研究課題
初年度はすでに所有している試料を用いて、予察的なデータの収集を行った。特に約29~26億年前のインドダールワール岩体のストロマトライトサンプルの詳細な顕微鏡観察・ラマン分光分析・炭酸塩鉱物の化学分析・炭素酸素同位体・炭質物の炭素安定同位体分析を実施し、以下の成果が得られた。1. 詳細な顕微鏡観察により、炭質物の大きさは球状(2-20μm)、板状(20-50μm)、フィラメント状(50-100μm)と形態により異なり、球状のものは主に方解石粒子内に、板状・フィラメント状のものは鉱物粒界に産出することが明らかになった。
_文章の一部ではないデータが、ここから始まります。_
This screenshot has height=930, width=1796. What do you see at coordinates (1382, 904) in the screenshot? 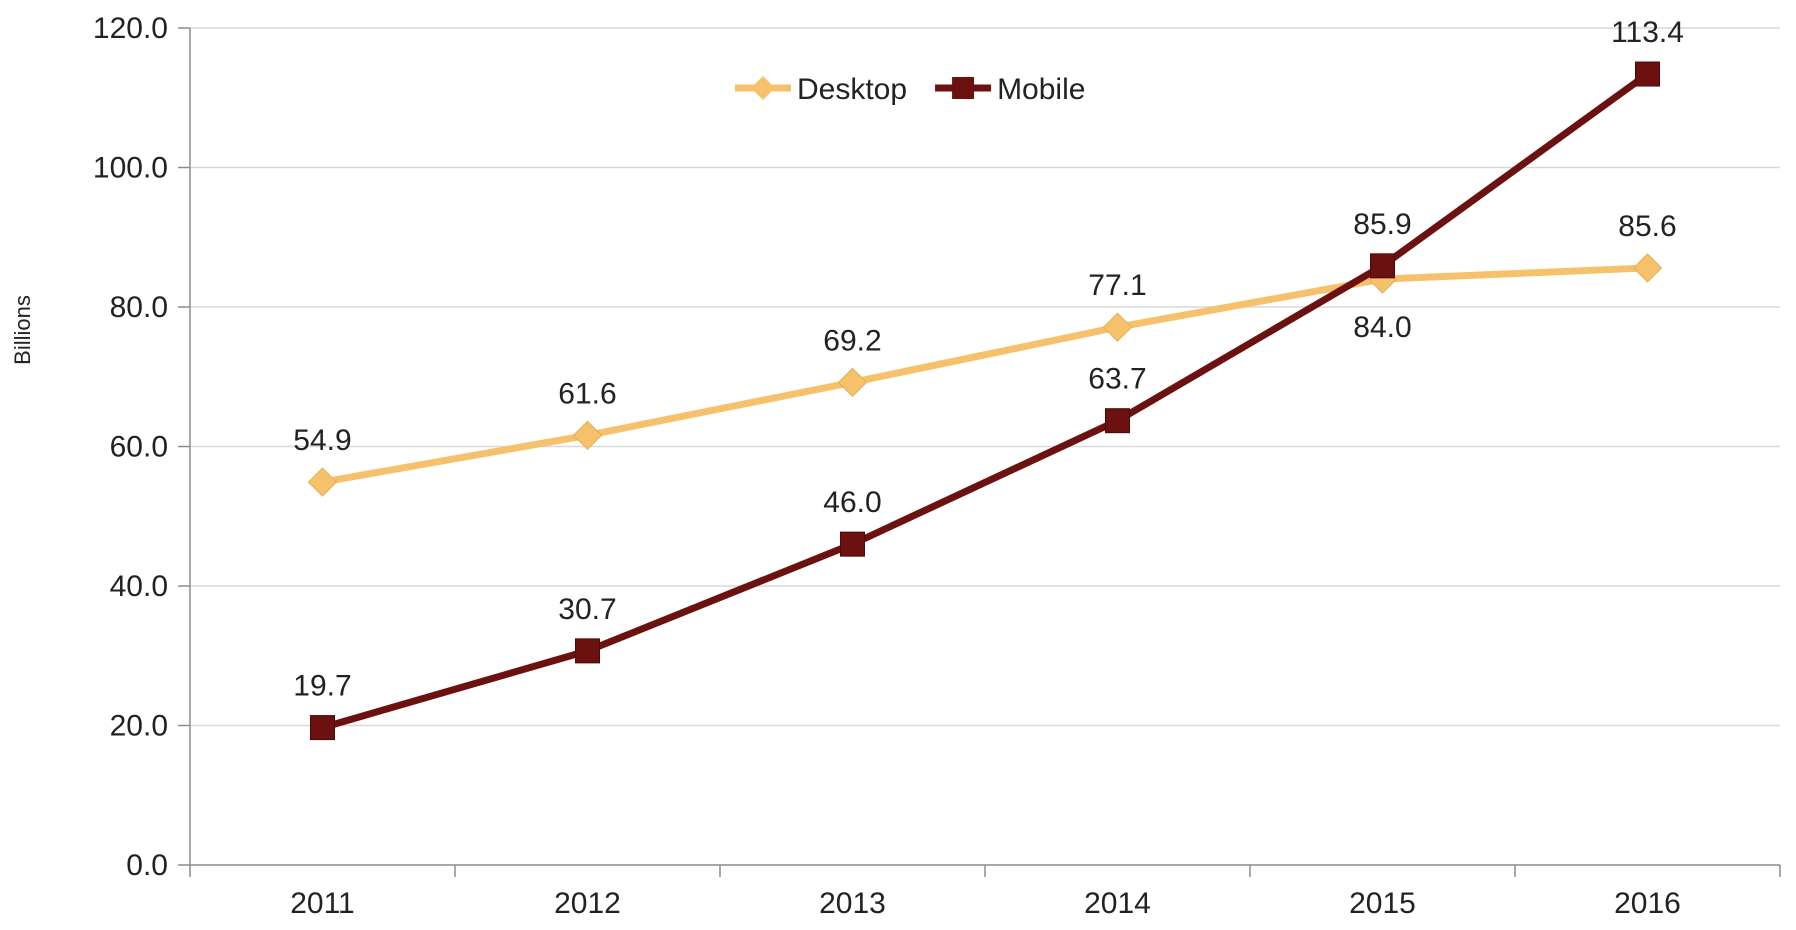
I see `x-tick-label: 2015` at bounding box center [1382, 904].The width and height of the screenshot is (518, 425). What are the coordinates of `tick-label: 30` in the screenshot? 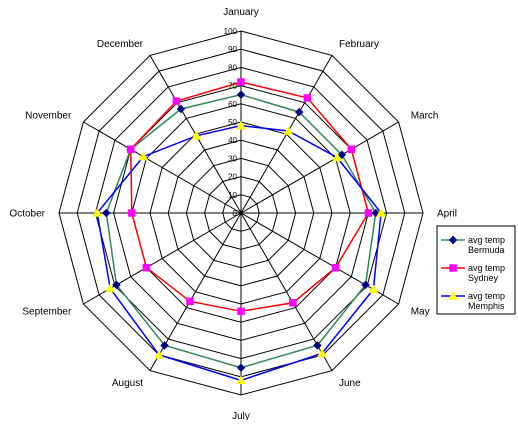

2. 形態別の顕微ラマン分光分析を実施したところ、板状に比べ、フィラメント状、球状の炭質物の結晶度は低く、炭素安定同位体値からも有機物の痕跡を確認できた。3. 炭酸塩鉱物の炭素酸素安定同位体比と炭質物のラマン分光分析結果と比較すると、サンプルは2種類に分けられる。酸素同位体が高いサンプル(17-25‰)よりも、酸素同位体が低いサンプル(12-15‰)に含まれる炭質物は、熱水の影響で再結晶化が進み、結晶度が高いということが明らかになった。4. 全岩から抽出した炭質物質の炭素同位体分析の結果は、-7 - -18‰までであり、形態別の同位体分析を今後進めていく予定である。以上の成果から、本研究の目的である「地球上最古の有機物化石の原子構造と炭素同位体解析を行い、生命の起源を解明する」について、形態ごとの結晶度・炭素安定同位体値に関する基礎的なデータを収集することができた。今後実際に採取した試料も合わせてより詳細な地球化学分析を実施し、今後の分析に備える。
3: やや遅れている
本研究の目的は、地球最古の化石を含む岩石の分布地域の地質調査を行い、採取した試料の詳細な地球化学的分析とアトムプルーブ分析のための適切な試料選定が含まれている。しかし世界的な新型コロナ感染拡大のため、すでに所有しているサンプルを用いた予察的なデータの取得に留まっている。また初年度計画していたインドの現地地質調査に関しても次年度に延期することになったため、本研究計画はやや遅れている。
今年度は主にフィールド調査、サンプル選出と基礎データ収集、ナノカーボン粒子の超微細組織観察(国内)、結晶構造解析(オーストラリア)、炭素同位体測定(国内)を行う予定である。新型コロナ感染拡大が徐々に収束し、出入国の制限が緩和され次第、オーストラリア・インドにおいての現地地質調査や大学訪問を行うことを計画している。地球最古の有機物化石を含む岩石の産状と分布、風化変質の程度などを調べるために、オーストラリアの約35億年前のピルバラ地塊の現地地質調査をカーティン大学のFitzsimons教授の協力を得て実施する。現地調査終了後、カーティン大学を訪問し、研究進行に関する具体的な日程及び設備の予約、試料作成に関する打ち合わせを行う。野外調査で採集した試料から詳細な分析や観察するためのサンプルを選出し、炭質物の抽出を行う。前年度に引き続き、今年度前半、現在すでに研究代表者が所有しているサンプル(インドや南アフリカ、オーストラリアの代表的なストロマトライト)を用いて、詳細な分析や観察を行う予定である。後半にはラマン・赤外分光分析および高分解能電子顕微鏡(FESEM, FE-TEM,デュアルビームFIB) を用い、ナノカーボン粒子の鉱物・結晶学的特徴および分子構造について予察的な観察・分析を行う。また全岩及び抽出した有機炭素の同位体比測定を行い、炭質物の形態別の同位体の特徴を明らかにすることで、アトムプローブ分析に適したサンプルの選出を行う予定である。
本研究計画では、初年度にインドの現地地質調査を計画していたが、新型コロナ感染拡大により、調査不可能となった。次年度、新型コロナ感染拡大が収束し出入国の制限が緩和され次第、インドの太古代のシンブン岩体(34億年前)を中心に野外調査と炭質物を含む堆積岩のサンプリングを行う。インド理科大学院大学 (Bengaluru)のSajeev 准教授ならびにインド地質調査所(Kolkatta)のTrisrota Choudhari博士の協力を得て、研究代表者と1名の博士後期課程院生が調査を実施する。